Editor: Shabiran Rahman • srahman@library.uwaterloo.ca

CONTENTS TDR HOME PAGE HAS A NEW LOOK

Some of you may have noticed the recent 'cosmetic' changes to our web pages. In late December the layout and organization of our web pages changed significantly. We moved to using rollovers and changed the colour scheme and organization of information. A great deal of work went into deciding how best to present our data and how to use some more up to date web tools. The general consensus has been very positive. The process is, however, ongoing and many new tools and help files will be added over the next few months.

Possibly more significant is what happened behind the scenes. From the user perspective our retrieval system has moved to a newer and much faster Unix system. This has allowed for significant improvements in retrieval times as well as allowing us to mount larger data sets with millions of observations (such as the LFS and the World Trade DataBase). The new system has also given us expanded disk options and our collection is now close to 100 GBs with room for another 100 GBs.

HOW TO PREPARE WEB RETRIEVAL DATA FOR STATISTICAL ANALYSIS:
A step by step account by Jack Cooper

In the last issue of Data Links, I presented a summary of resources for helping with the analysis of statistical data at the three universities. In this article, we will look at an overview of how to prepare the data retrieved by the web retrieval system for analysis by a statistical package.

To illustrate, let us look at an example using the 1997 Survey of Consumer Finances for Individuals. This survey contains information on income and labour-related characteristics of individuals. Suppose I wish to analyze several characteristics of Ontario income earners in 1997. In particular, I want to examine the relationship of several factors on total individual income for individuals who earn more than 50% of their household's income. In this example, I wish to use SPSS to perform the analysis.

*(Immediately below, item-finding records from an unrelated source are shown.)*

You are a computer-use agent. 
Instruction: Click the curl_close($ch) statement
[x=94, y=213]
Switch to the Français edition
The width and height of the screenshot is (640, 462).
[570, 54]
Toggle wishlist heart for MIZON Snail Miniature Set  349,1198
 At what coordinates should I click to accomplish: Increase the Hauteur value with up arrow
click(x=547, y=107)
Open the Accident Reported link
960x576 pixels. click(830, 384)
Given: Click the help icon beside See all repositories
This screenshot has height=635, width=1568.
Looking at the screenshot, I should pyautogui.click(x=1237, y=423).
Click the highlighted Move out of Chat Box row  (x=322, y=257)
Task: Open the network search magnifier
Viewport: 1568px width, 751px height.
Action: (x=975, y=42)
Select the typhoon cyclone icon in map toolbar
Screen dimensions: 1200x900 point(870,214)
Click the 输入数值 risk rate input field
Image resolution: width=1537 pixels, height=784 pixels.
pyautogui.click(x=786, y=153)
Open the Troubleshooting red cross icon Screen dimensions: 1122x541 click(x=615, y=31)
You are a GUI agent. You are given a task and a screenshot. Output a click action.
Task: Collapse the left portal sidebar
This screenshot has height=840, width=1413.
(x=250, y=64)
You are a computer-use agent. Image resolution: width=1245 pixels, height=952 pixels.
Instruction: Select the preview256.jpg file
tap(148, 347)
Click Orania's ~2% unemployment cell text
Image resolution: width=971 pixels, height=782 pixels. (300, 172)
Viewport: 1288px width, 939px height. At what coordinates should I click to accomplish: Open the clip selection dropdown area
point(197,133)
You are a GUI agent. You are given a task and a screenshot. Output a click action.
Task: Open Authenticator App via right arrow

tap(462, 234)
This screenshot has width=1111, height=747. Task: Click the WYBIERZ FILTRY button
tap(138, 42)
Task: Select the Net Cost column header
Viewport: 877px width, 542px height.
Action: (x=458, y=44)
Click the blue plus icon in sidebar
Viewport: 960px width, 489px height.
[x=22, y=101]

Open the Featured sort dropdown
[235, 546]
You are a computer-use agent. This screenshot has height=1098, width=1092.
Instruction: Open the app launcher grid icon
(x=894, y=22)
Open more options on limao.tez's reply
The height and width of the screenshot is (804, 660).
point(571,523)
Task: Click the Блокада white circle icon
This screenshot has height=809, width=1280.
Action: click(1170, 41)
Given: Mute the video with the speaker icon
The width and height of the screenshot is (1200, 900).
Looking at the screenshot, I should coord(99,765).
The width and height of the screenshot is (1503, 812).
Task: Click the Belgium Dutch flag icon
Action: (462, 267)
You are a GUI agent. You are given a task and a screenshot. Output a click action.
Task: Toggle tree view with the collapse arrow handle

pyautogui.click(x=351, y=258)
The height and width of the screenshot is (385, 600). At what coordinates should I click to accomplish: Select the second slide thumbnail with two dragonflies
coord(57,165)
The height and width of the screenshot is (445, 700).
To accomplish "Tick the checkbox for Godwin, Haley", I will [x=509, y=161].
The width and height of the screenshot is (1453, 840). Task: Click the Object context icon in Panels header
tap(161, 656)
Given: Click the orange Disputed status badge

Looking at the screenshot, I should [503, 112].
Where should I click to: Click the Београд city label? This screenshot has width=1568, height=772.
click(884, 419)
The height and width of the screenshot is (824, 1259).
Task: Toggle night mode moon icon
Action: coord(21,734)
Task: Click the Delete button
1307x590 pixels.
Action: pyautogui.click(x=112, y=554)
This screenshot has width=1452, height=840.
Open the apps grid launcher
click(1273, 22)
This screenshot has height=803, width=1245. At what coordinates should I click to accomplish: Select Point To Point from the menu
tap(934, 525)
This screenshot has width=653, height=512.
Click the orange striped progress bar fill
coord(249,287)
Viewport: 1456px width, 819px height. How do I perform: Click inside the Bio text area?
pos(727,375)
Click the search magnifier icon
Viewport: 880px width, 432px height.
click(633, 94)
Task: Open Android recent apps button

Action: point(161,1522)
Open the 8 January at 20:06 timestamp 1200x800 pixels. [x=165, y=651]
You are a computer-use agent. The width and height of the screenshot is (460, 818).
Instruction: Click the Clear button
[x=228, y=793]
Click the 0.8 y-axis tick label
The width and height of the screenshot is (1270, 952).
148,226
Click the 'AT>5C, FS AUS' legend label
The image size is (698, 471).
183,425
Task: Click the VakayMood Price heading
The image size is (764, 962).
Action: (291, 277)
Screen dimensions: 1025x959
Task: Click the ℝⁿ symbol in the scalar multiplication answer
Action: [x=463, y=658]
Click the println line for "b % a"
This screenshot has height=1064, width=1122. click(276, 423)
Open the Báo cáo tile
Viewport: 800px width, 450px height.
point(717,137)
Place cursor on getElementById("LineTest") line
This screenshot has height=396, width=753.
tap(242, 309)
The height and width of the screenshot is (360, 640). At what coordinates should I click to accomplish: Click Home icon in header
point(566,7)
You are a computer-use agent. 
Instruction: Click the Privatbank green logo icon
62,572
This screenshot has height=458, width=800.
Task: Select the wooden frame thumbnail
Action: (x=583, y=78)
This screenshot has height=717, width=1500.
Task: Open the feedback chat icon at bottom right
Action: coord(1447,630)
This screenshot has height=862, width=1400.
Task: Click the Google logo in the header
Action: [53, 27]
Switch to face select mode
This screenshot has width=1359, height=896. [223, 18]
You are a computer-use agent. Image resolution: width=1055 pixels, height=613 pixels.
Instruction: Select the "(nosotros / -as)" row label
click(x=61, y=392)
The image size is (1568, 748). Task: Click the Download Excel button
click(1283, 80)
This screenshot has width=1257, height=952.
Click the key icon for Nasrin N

First, I need to select the proper choices on the data retrieval page for the SCF-IND 1997 data set:

I've entered a Unix ID and selected the option to Keep Information for seven days. I do this if, for any reason, I need to re-retrieve the data while I am preparing it for analysis.

In the prov subsetting box, I've chosen Ontario in order to restrict data retrieved to only Ontario individuals. (I could have done this later on by a different method, but doing this now on the web retrieval form saves a lot of work.)



Click to enlarge:

I've chosen a set of variables I think I will need for my set of analyses in SPSS:

To be safe, I've chosen a larger group than I will probably use so I won't have to return here and do another retrieval. I've chosen SPSS for Windows as the Output type, and I've specified a listing file to be created. Let me explain these last two choices in some more detail.

 

Click to enlarge:

Would I still have been able to analyze this data in SPSS if I had kept the default Output Data Type (ASCII - comma delimited)? The answer is yes. If I had saved my data as an ASCII file, I would still be able to analyze it in SPSS using the import data feature, which would convert my data from ASCII format to the internal format used by SPSS. The advantages of specifying SPSS as the output type is that the labels are (somewhat) kept intact, and the variable names are automatically preserved. Also, by saving the output as an SPSS data set, the data can be immediately read by SPSS. However, the disadvantages to saving as an SPSS file instead of an ASCII file are that there are some glitches in the automatic conversion process–not all information about the variables and labels is automatically preserved in the SPSS file. By saving the file as ASCII and then importing it into SPSS, I will be required to perform more manual work, but I will also be more assured of the integrity of the data and variable information.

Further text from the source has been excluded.